Exercise directions:
Look below for the line that contains "Task: Expand the number of days dropdown", then quote it and all the lines after it, exactly, with the pictures left out.

(Stored data)
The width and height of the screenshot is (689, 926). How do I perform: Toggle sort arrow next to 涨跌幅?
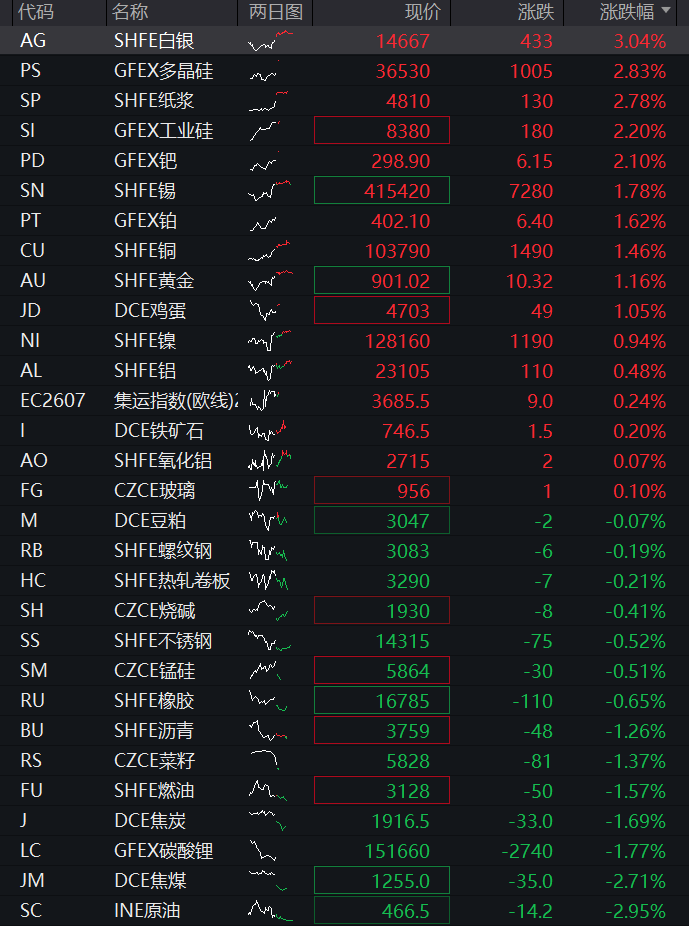667,11
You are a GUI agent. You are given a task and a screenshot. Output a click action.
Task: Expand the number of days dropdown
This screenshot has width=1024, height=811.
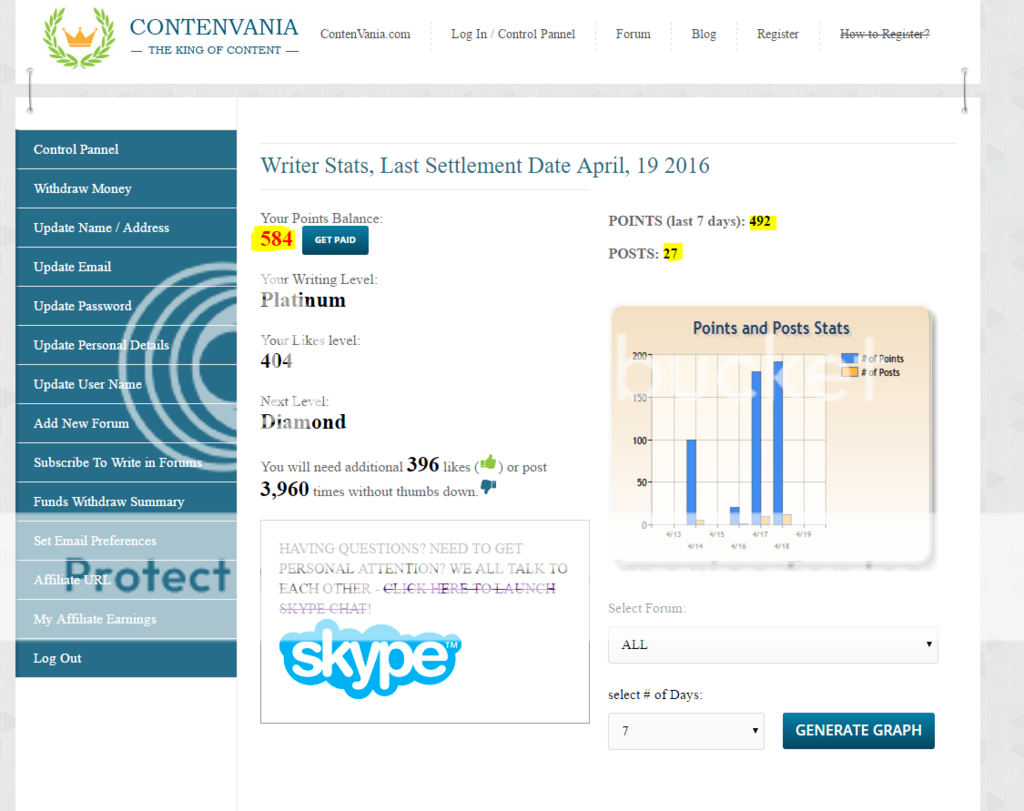tap(685, 731)
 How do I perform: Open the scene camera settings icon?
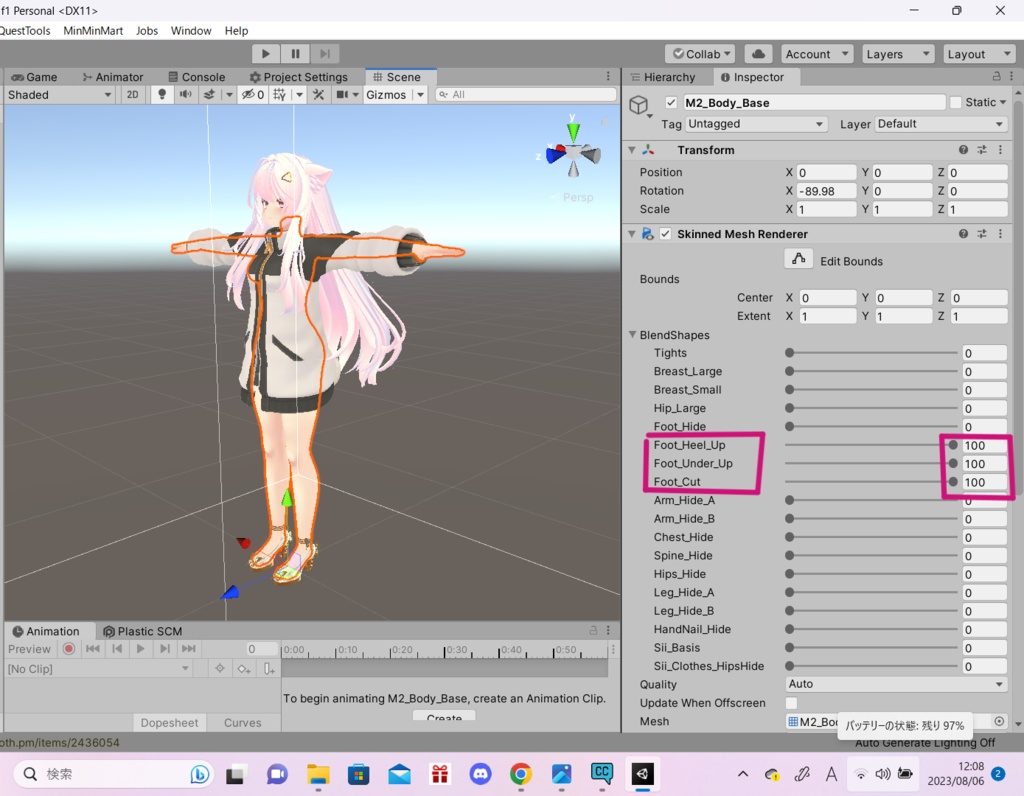click(342, 94)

Response:
Task: Expand the number of days dropdown
This screenshot has width=1024, height=811.
tap(685, 731)
 How do I perform: Open the scene camera settings icon?
click(342, 94)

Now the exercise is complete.